问题
I have a set of 4 strings and want to generate a list of 16 elements, but with enforcing the rule (or obtaining the same result as enforcing such rule) to never have the same element repeated in two contiguous positions in the resulting list.
Being almost a total newbie in Python I went to check the different methods in the random library and found many different and useful ways to do something similar (random.shuffle would almost do the trick), but no one of those addressed this my particular need.
What data format and what methods should I use?
回答1:
Pseudocode algorithm:
- For i in n (n being the amount of elements you want)
- Generate the next element
- If it's the same as the previous element, repeat 2
Use random.choice
to pick an element from a list of elements randomly.
Here's a proof of concept Python code:
import random
sources = ['a', 'b', 'c', 'd'] # you said 4 strings
result = [random.choice(sources)]
while len(result) < 16: # you said you need 16 elements
elem = random.choice(sources)
if elem != result[-1]:
result.append(elem)
This code is optimized for clarity, not succinctness, cleverness or speed.
回答2:
For a more general solution, you could turn to Python generators.
Given an arbitrary iterable of inputs (eg: your four input strings), the following generator will generate an infinite iterable of choices from that list, with no two side-by-side elements being the same:
import random
def noncontiguous(inputs):
last = random.choice(inputs)
yield last
while True:
next = random.choice(inputs)
if next != last:
last = next
yield next
You can then use list comprehensions or a basic for loop to obtain the 16 element subset of this infinite sequence:
>>> gen = noncontiguous(['a', 'b', 'c', 'd'])
>>> [gen.next() for i in range(16)]
['c', 'b', 'c', 'b', 'a', 'c', 'b', 'c', 'd', 'a', 'd', 'c', 'a', 'd', 'b', 'c']
More interestingly, you can continue to use the same generator object to create more noncontiguous elements
>>> for i in range(8):
... gen.next()
...

· · · ·

_挑战题目_:
1) 在下面的列表中，从含有“Given: Open the chat message sidebar icon”的那一行开始，一直到列表结尾，把这些行重新写出来，首尾两行都算在内。
2) 上面那段问答讲的是用Python生成相邻元素互不重复的随机列表，请从它停下的地方往下续写。

· · · ·

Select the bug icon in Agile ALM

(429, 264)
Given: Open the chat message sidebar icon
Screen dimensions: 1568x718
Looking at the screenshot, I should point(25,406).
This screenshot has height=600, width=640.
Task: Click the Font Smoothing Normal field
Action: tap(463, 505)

· · · ·

_答案汇总_:
1)
Given: Open the chat message sidebar icon
Screen dimensions: 1568x718
Looking at the screenshot, I should point(25,406).
This screenshot has height=600, width=640.
Task: Click the Font Smoothing Normal field
Action: tap(463, 505)

2)
'b'
'c'
'd'
'c'
'b'
'd'
'a'
'c'
回答3:
Zart's code modified to (a) work and (b) pre-calculate the set subtractions:
import random
def setsub():
# 4 strings
sources = ['a', 'b', 'c', 'd']
# convert them to set
input = set(sources)
subs = {}
for word in sources:
subs[word] = list(input - set([word]))
# choose first element
output = [random.choice(sources)]
# append random choices excluding previous element till required length
while len(output) < 16:
output.append(random.choice(subs[output[-1]]))
return output
回答4:
A rather severe abuse of itertools:
import itertools
import random
print list(itertools.islice((x[0] for x in
itertools.groupby(random.randint(1, 10) for y in itertools.count())), 16))
It uses islice()
to get the first 16 elements of an infinite generator based around count()
, using groupby()
to collapse equal adjacent elements.
回答5:
This is revised Eli's version that doesn't brute-forces elements, and hopefully doesn't lack clarity:
import random
# 4 strings
sources = ['a', 'b', 'c', 'd']
# convert them to set
input = set(sources)
# choose first element
output = [random.choice(input)]
# append random choices excluding previous element till required length
while len(output) < 16:
output.append(random.choice(input - set(output[-1:])))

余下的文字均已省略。